EXERCISE INPUT:
- - - - -

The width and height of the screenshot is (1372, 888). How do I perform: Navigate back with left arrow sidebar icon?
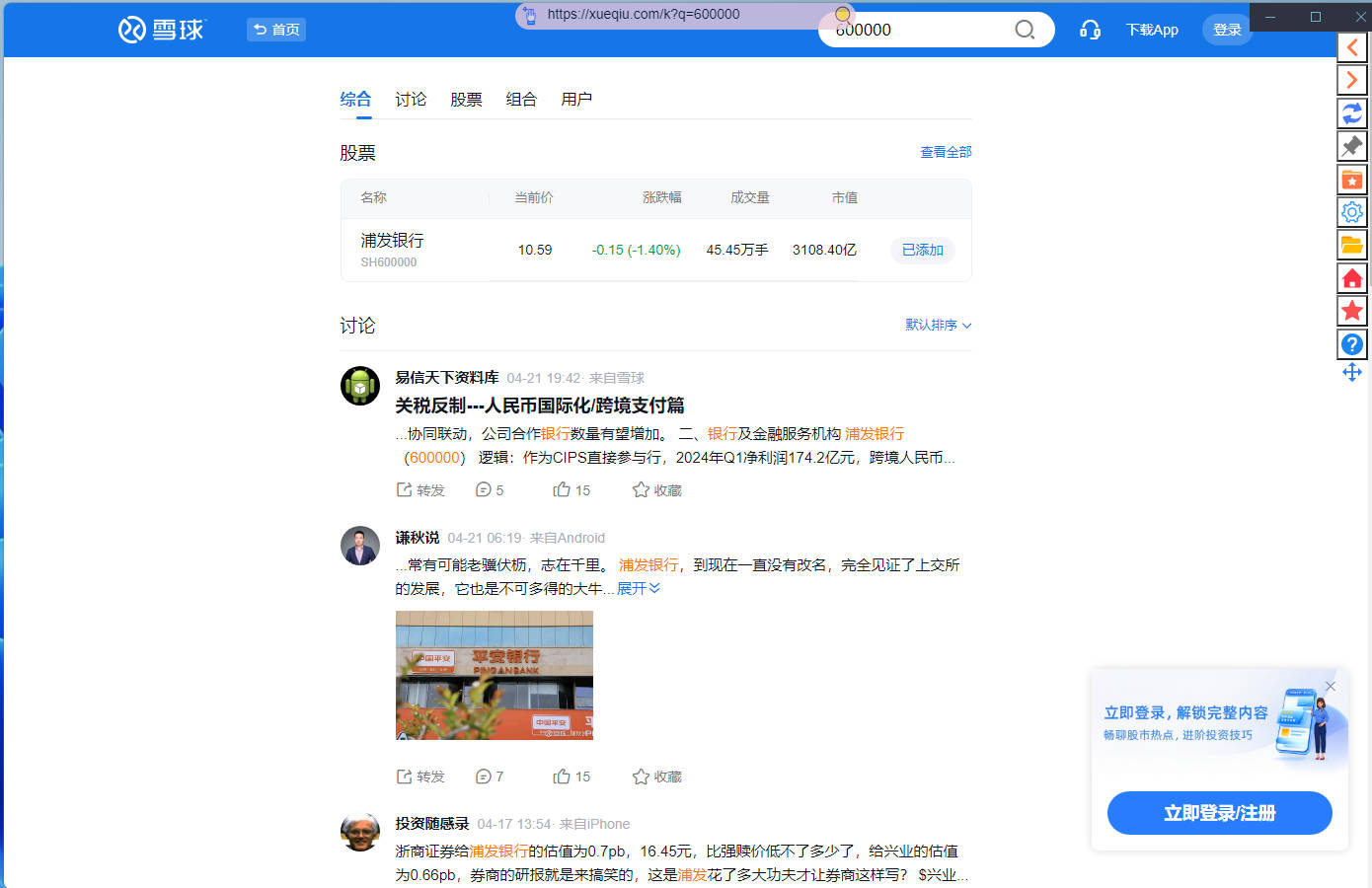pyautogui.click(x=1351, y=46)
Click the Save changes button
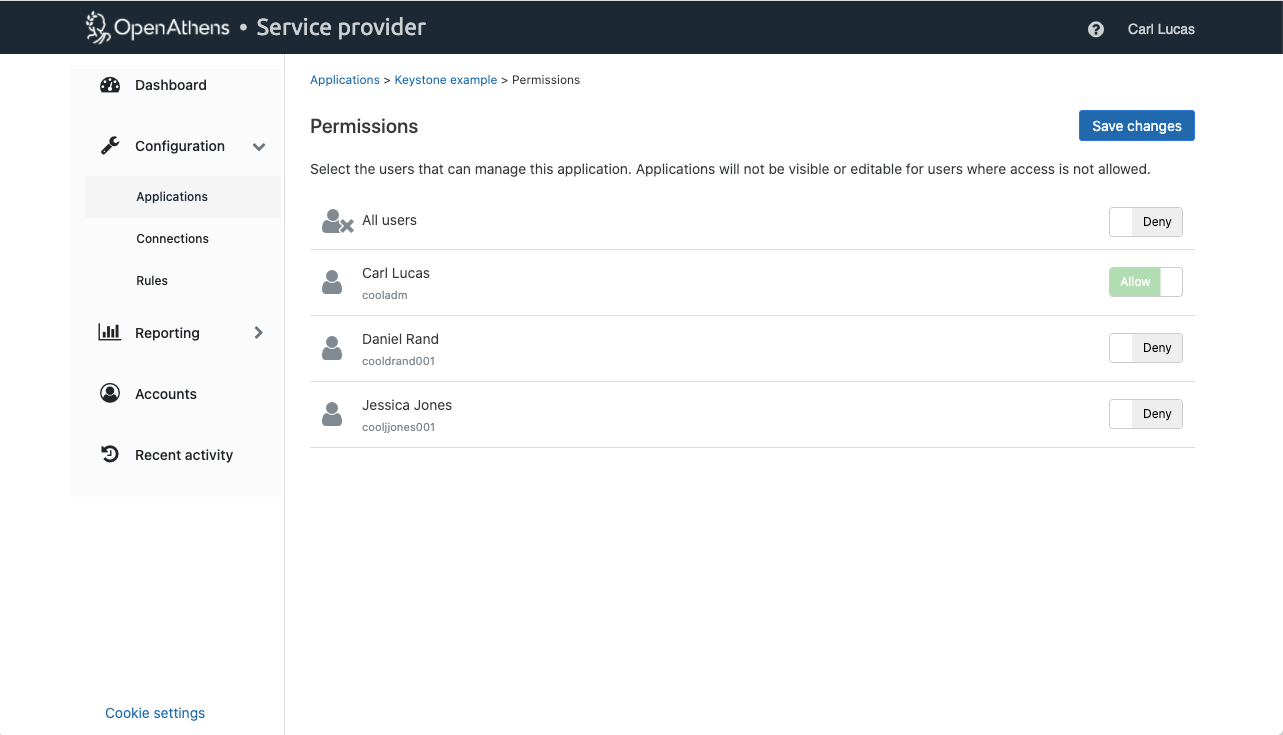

- - - - -

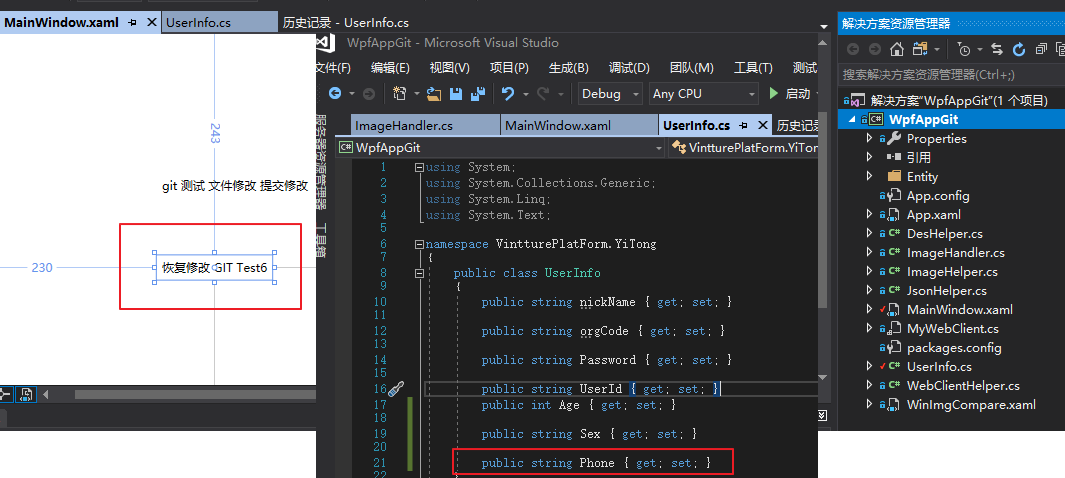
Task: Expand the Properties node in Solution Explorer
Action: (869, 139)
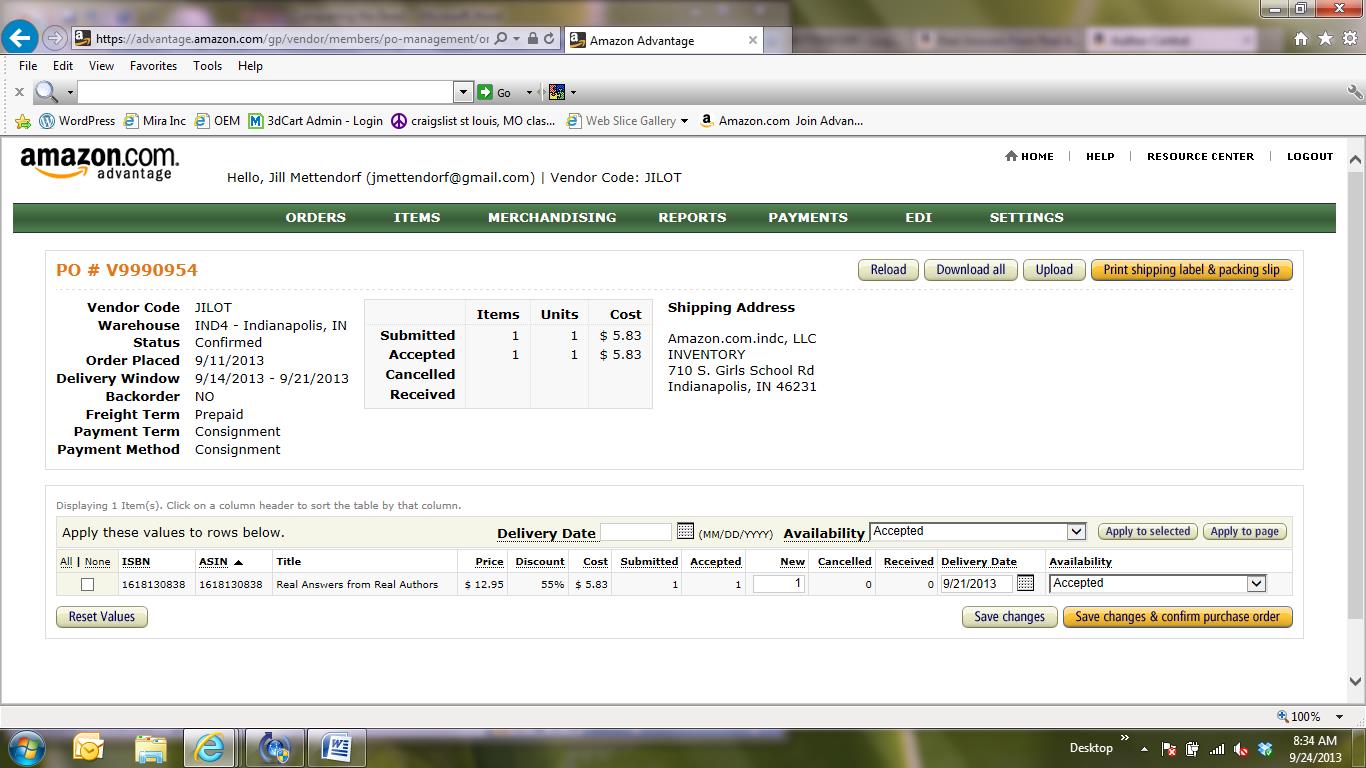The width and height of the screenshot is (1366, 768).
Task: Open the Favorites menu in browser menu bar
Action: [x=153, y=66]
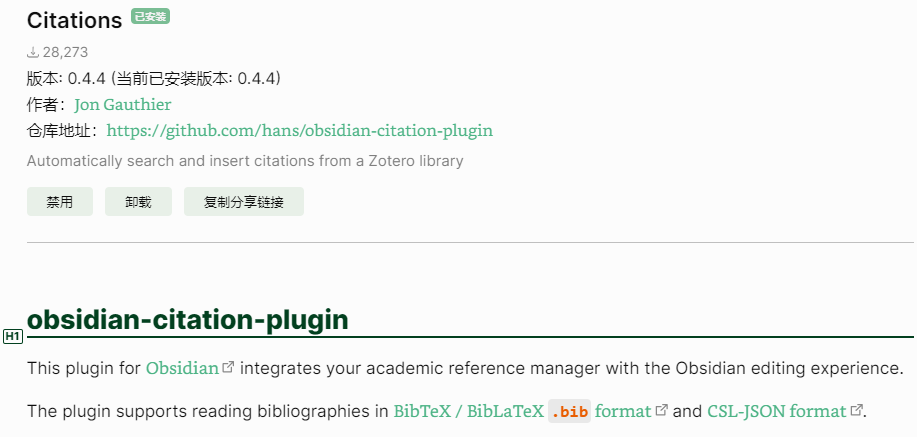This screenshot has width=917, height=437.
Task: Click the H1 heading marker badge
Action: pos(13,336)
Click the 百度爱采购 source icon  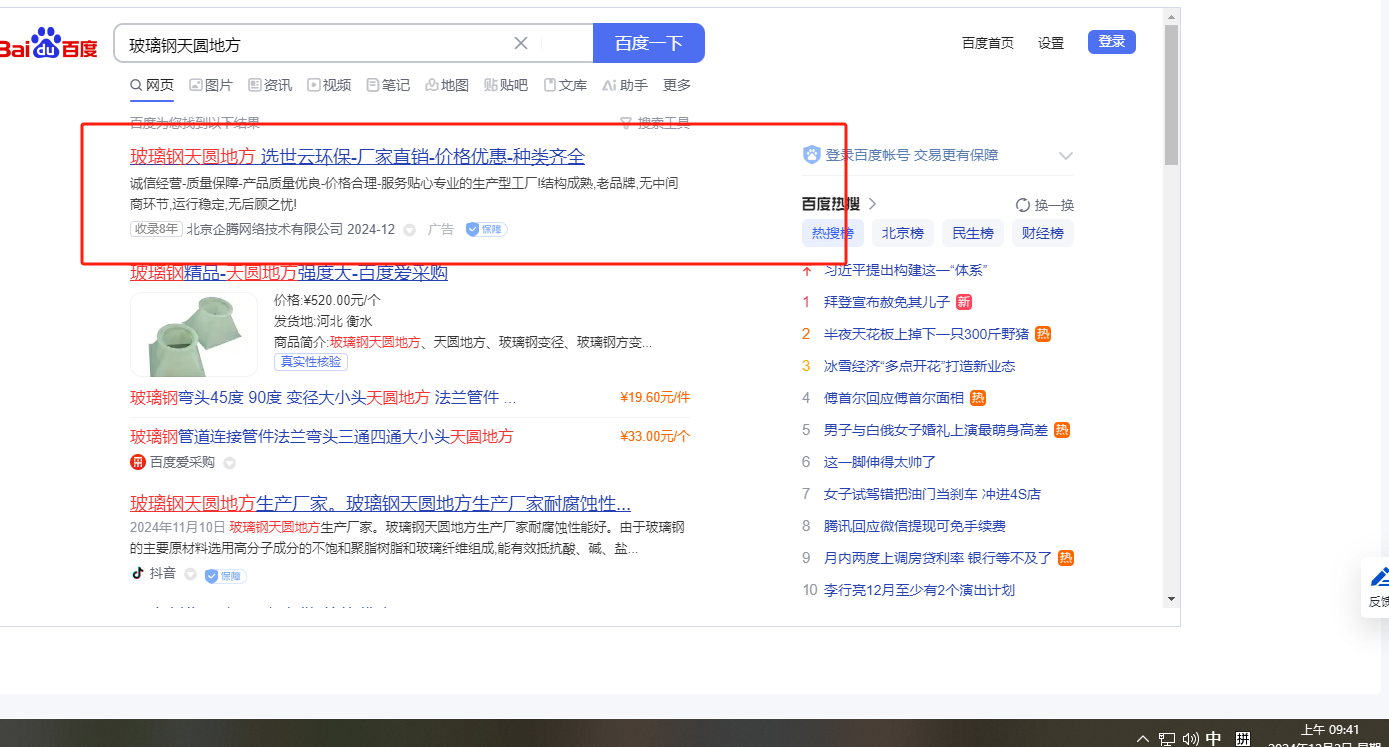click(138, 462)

- - - - -

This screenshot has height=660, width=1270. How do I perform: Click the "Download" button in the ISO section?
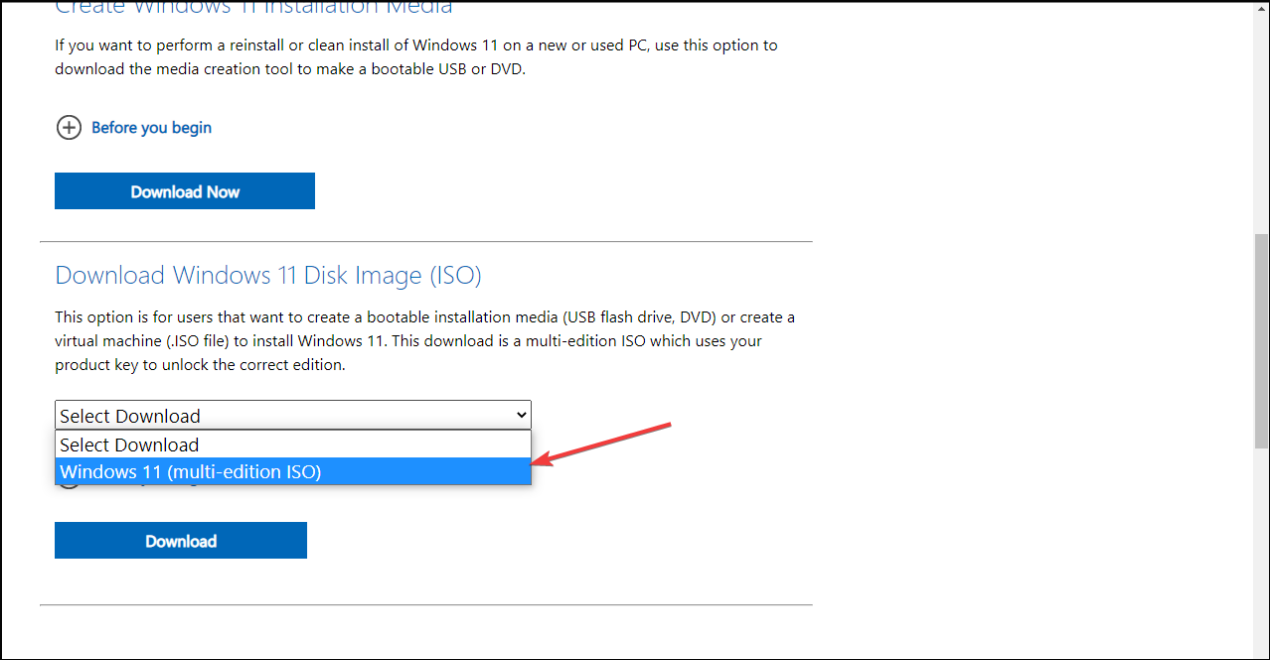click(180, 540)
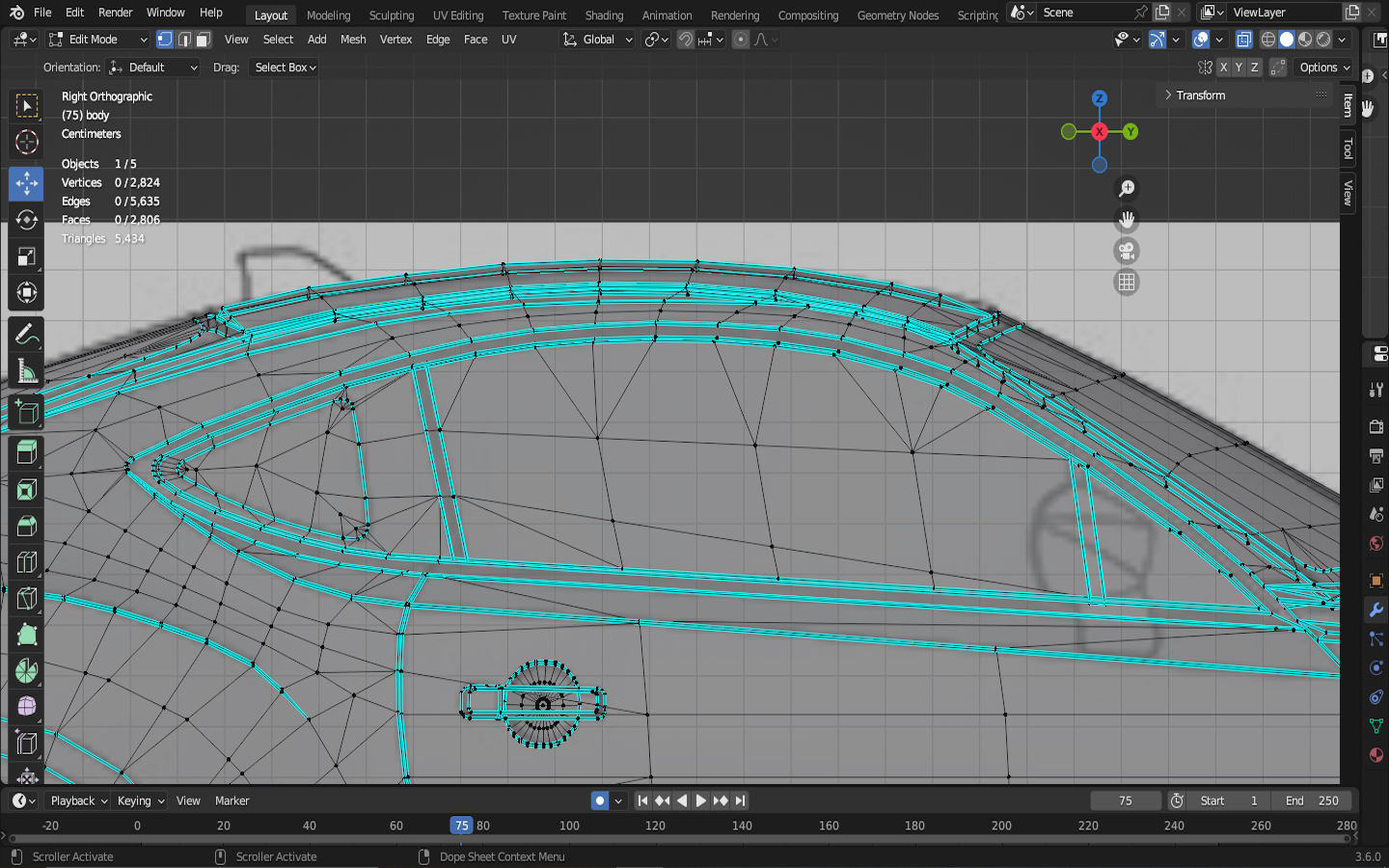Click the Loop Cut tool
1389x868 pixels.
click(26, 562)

- - - - -

TASK OBJECTIVE: From the records above, copy only the lines running from the line containing "The width and height of the screenshot is (1372, 888)." to the line containing "Click the Save changes button", both ends included. Leave the pictures out.

OUTPUT BELOW:
The width and height of the screenshot is (1372, 888). How do I perform: Navigate back with left arrow sidebar icon?
pyautogui.click(x=1351, y=46)
Click the Save changes button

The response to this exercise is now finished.